DATASET EXCERPTS:

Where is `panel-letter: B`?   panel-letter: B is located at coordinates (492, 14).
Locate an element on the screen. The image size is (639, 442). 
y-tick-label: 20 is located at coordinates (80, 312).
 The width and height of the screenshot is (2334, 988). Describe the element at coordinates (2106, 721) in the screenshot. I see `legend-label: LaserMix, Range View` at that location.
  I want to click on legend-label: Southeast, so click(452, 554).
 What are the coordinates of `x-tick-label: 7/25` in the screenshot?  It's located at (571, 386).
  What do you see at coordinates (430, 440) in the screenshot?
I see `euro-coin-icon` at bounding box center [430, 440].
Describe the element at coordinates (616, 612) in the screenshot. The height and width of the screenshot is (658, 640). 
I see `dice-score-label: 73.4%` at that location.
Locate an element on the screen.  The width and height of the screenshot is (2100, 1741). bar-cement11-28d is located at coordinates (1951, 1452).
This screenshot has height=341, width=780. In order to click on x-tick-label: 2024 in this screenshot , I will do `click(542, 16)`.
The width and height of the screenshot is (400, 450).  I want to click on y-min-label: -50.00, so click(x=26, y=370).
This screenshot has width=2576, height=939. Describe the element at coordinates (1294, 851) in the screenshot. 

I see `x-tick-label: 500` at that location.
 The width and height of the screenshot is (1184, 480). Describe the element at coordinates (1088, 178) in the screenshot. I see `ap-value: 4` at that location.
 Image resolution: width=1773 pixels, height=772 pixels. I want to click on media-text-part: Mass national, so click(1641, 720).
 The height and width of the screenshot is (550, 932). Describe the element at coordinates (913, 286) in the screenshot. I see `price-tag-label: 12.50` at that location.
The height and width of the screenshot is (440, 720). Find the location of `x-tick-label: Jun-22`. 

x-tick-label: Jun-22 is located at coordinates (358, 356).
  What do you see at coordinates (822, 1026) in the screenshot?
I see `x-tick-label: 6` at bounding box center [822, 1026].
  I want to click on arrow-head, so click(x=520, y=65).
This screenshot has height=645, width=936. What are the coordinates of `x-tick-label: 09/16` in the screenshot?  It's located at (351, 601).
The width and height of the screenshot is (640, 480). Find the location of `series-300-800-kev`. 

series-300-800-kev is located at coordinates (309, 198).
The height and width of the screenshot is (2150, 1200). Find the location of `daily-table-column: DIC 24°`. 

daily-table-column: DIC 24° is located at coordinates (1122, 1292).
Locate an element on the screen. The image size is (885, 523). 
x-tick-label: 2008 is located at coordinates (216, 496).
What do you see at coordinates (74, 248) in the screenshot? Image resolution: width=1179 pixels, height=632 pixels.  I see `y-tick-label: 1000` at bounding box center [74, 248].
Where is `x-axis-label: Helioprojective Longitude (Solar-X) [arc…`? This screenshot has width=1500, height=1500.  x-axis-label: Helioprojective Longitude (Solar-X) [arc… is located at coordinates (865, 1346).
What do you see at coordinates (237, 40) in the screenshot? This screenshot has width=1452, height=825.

WHAT YOU SHOULD DO: Rewrite the rows from the first one through the line containing "The height and width of the screenshot is (550, 932).", inclusive, changing "Locate an element on the screen" to "Find an element on the screen" and leaving everything else as it is.

WRITTEN SOLUTION:
Where is `panel-letter: B`?   panel-letter: B is located at coordinates (492, 14).
Find an element on the screen. The image size is (639, 442). 
y-tick-label: 20 is located at coordinates (80, 312).
 The width and height of the screenshot is (2334, 988). Describe the element at coordinates (2106, 721) in the screenshot. I see `legend-label: LaserMix, Range View` at that location.
  I want to click on legend-label: Southeast, so click(452, 554).
 What are the coordinates of `x-tick-label: 7/25` in the screenshot?  It's located at (571, 386).
  What do you see at coordinates (430, 440) in the screenshot?
I see `euro-coin-icon` at bounding box center [430, 440].
Describe the element at coordinates (616, 612) in the screenshot. The height and width of the screenshot is (658, 640). 
I see `dice-score-label: 73.4%` at that location.
Find an element on the screen.  The width and height of the screenshot is (2100, 1741). bar-cement11-28d is located at coordinates (1951, 1452).
This screenshot has height=341, width=780. In order to click on x-tick-label: 2024 in this screenshot , I will do `click(542, 16)`.
The width and height of the screenshot is (400, 450).  I want to click on y-min-label: -50.00, so click(x=26, y=370).
This screenshot has width=2576, height=939. Describe the element at coordinates (1294, 851) in the screenshot. 

I see `x-tick-label: 500` at that location.
 The width and height of the screenshot is (1184, 480). Describe the element at coordinates (1088, 178) in the screenshot. I see `ap-value: 4` at that location.
 Image resolution: width=1773 pixels, height=772 pixels. I want to click on media-text-part: Mass national, so click(1641, 720).
 The height and width of the screenshot is (550, 932). Describe the element at coordinates (913, 286) in the screenshot. I see `price-tag-label: 12.50` at that location.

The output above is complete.